A chapter in the book At Home in Mississippi

Prologue: At Home in Mississippi

by BethShelby


Everyone’s life starts somewhere, and no one gets to choose the place. Our parents make that decision, consciously or otherwise. It wasn’t a bad choice. For the first ten years of my life, I couldn’t imagine why anyone would choose to live anywhere else. Our first comfort zone is where we naturally crave to be.
 
This story is about my roots, my family and what it was like growing up and living in Mississippi for the first three decades of my life. Life happens and circumstances change, and although I have remained a Southerner, I might never have left the state if my husband’s job had not sent us elsewhere.
 
My mother and father and my in-laws were also rooted in the state, and for a long while, we claimed ownership to some reasonable size tracts of the Mississippi soil, so it was no wonder, we kept returning every chance available.
 
At the time of my birth, the world was still reeling from what was known as The Great Depression. I came into the world at home, arriving around midnight on a warm September night. The nurse and doctor assisting my mom helped me emerge into a room lit by oil lamps. 
 
Our house, still unfinished, was only a mile out from the little town of Newton, but so far, the power company had not brought out the poles and wires necessary for electricity.

## Dataset section
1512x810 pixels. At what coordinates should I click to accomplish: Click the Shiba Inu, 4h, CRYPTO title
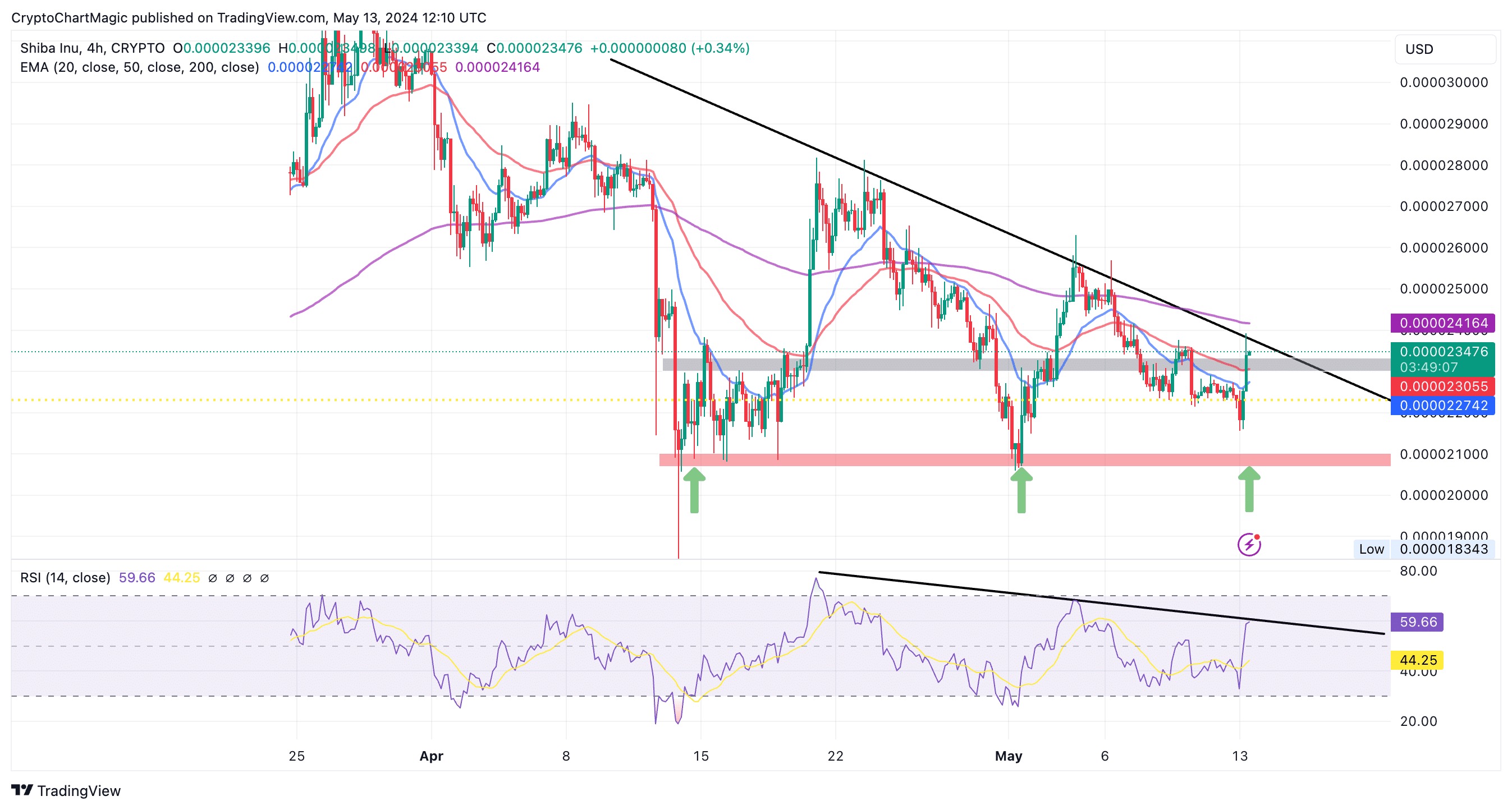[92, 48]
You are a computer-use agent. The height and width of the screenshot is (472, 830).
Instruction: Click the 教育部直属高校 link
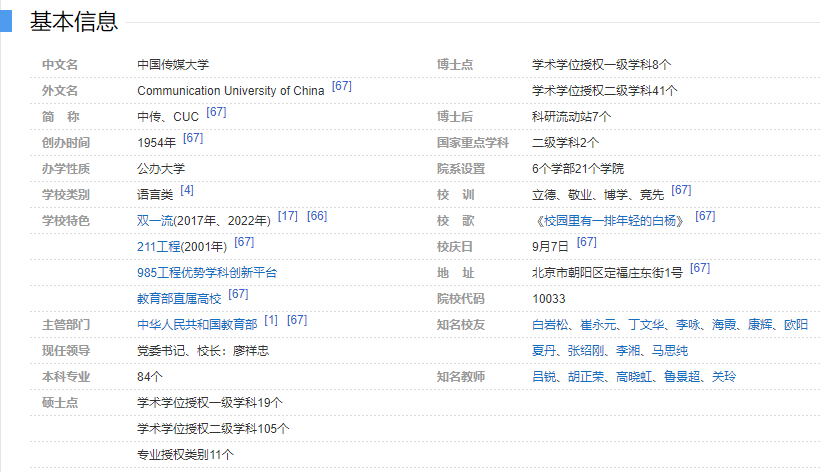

## Task goal
Pick up the Mississippi childhood prologue above right after its last sentence and keep writing in the same first-person voice.

## Task response
Water was brought in by the bucket from an outside well and heated in a kettle on an iron wood-burning stove. The toilet was an out-house, furnished with an outdated catalogue for the needed paper. The house was heated by a fireplace in one room. 
 
This sounds like poverty, but it wasn’t. We were as well off as most of those around us. My father had a job in town and a car. We were landowners, totally debt free, and we never went hungry or wanted for basic necessities. There were those 'better off' financially, but as my mother often said, “You don’t miss what you’ve never known.” I was loved, and at that moment in my life, it was all that mattered. It never once occurred to me my family might be poor.

I am writing this story for my children and for anyone else who might be curious as to what life was like in the South starting over four-score years ago. I hope you enjoy my journey as I explore my limited world and seek to find out what this thing called life is all about.